*** Begin section ***

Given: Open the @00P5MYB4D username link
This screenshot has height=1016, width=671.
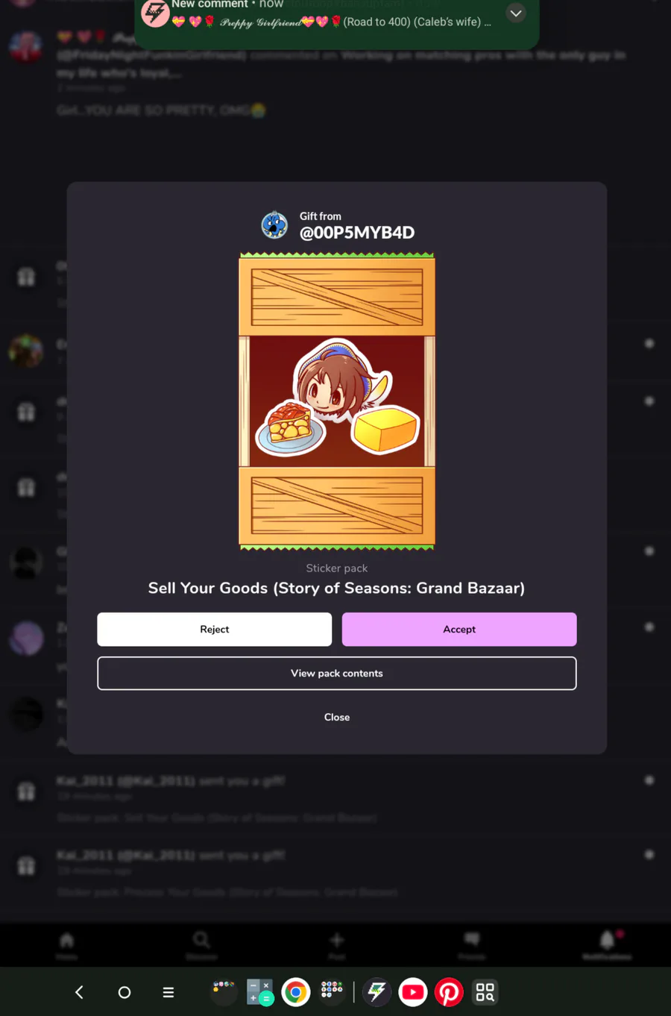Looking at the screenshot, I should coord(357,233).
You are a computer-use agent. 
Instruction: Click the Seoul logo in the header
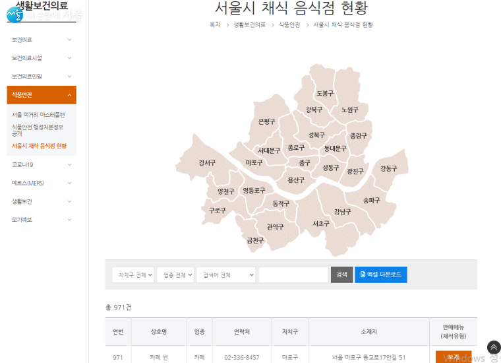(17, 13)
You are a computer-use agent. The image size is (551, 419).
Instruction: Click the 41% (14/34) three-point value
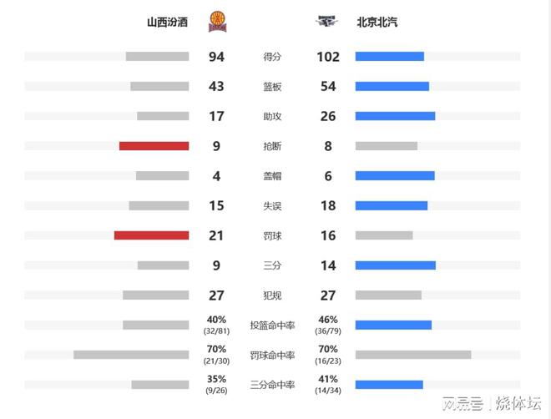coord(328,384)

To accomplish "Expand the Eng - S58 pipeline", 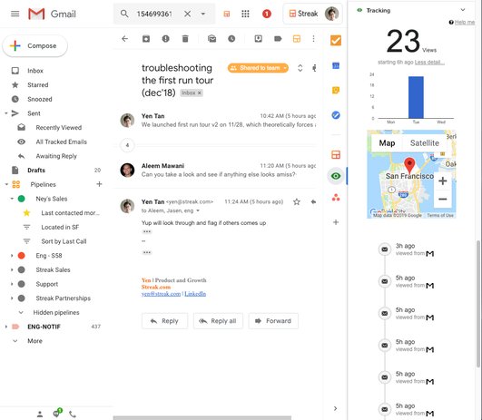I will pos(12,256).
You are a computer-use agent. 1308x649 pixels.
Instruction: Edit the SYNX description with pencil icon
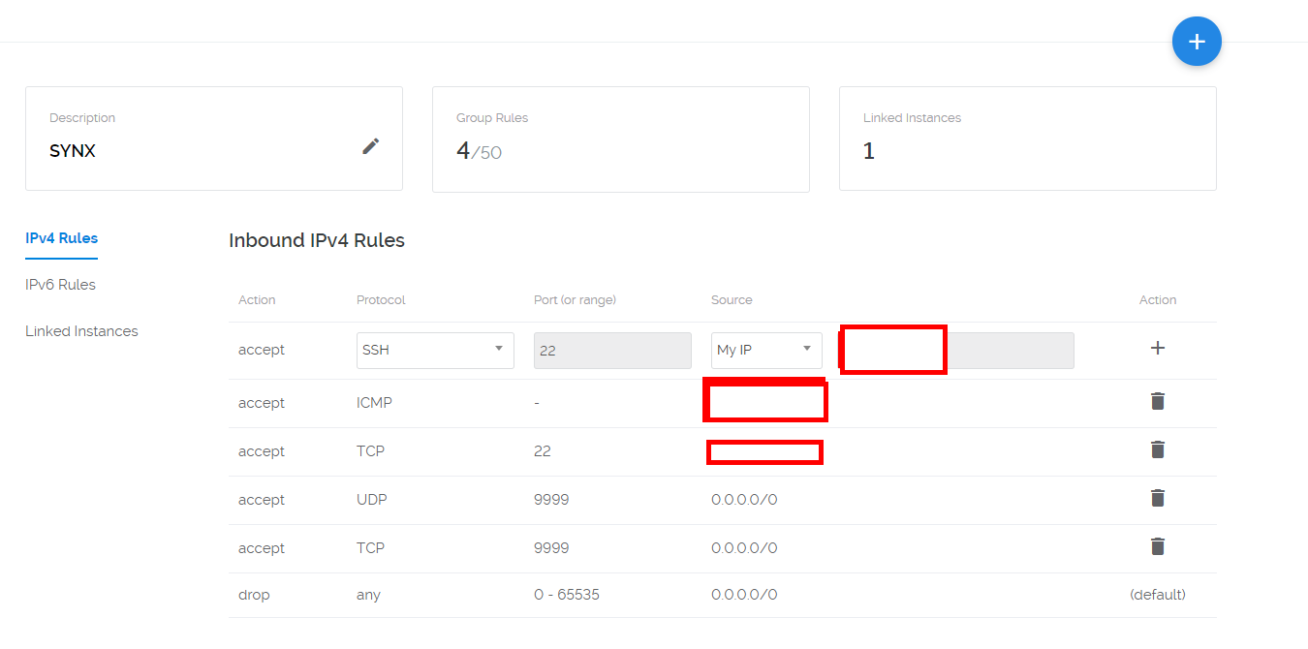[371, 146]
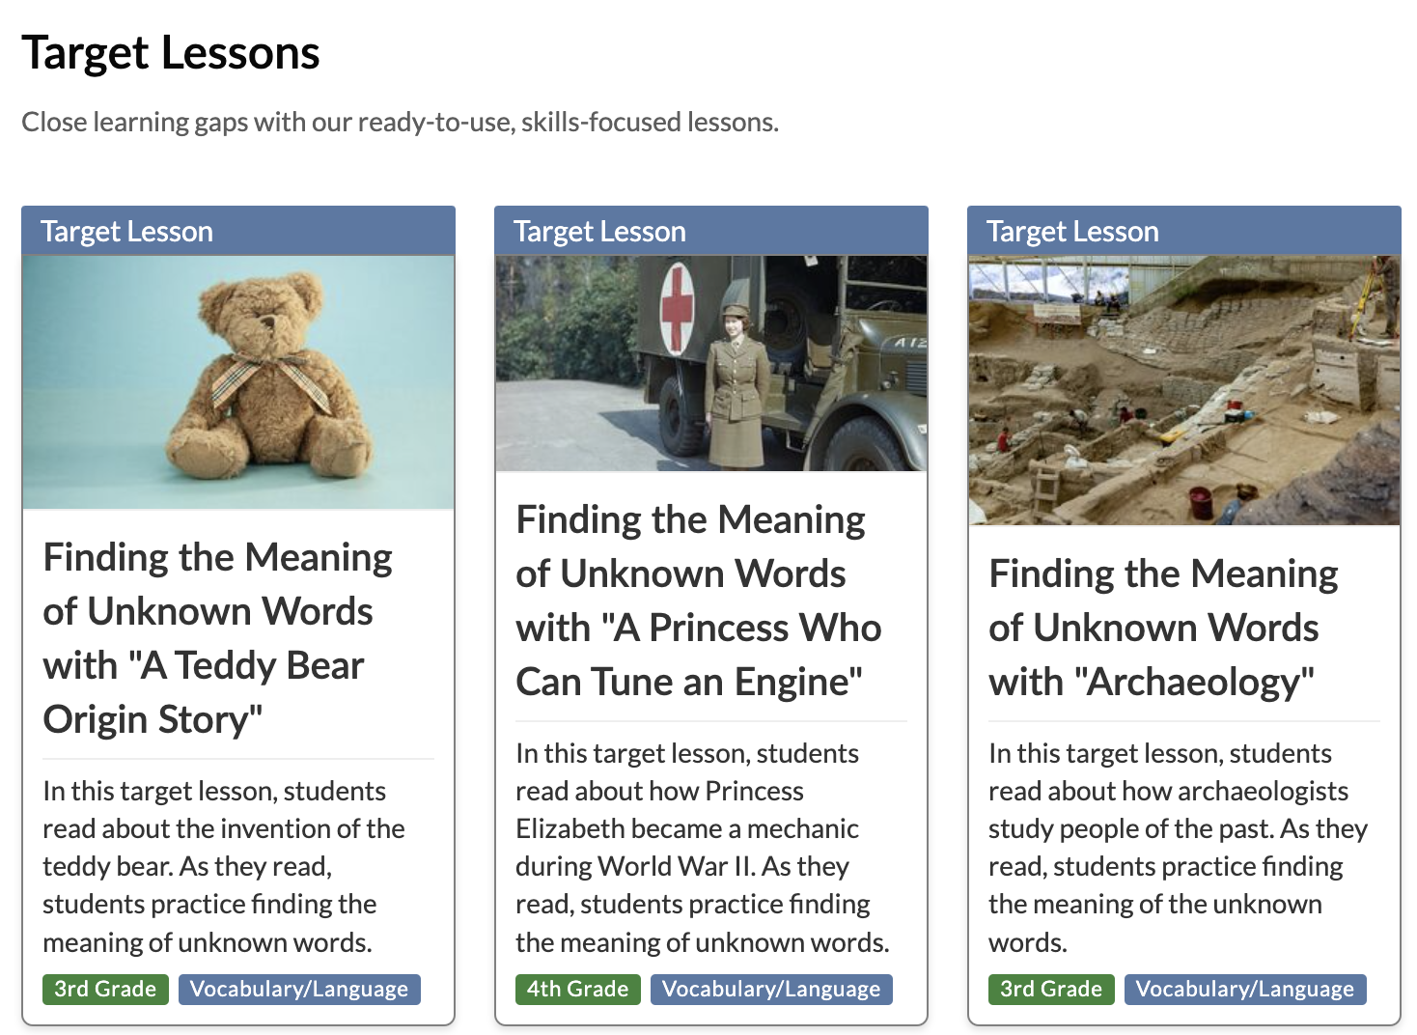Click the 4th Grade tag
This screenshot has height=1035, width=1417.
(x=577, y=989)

*** End section ***

» **Task description**:
Look through the material above for the string "agent" and copy each line that has it.

» **Solution to the problem**:
You are a computer-use agent. 
You are a computer-use agent. The image size is (551, 419).
You are a computer-use agent. 1308x649 pixels.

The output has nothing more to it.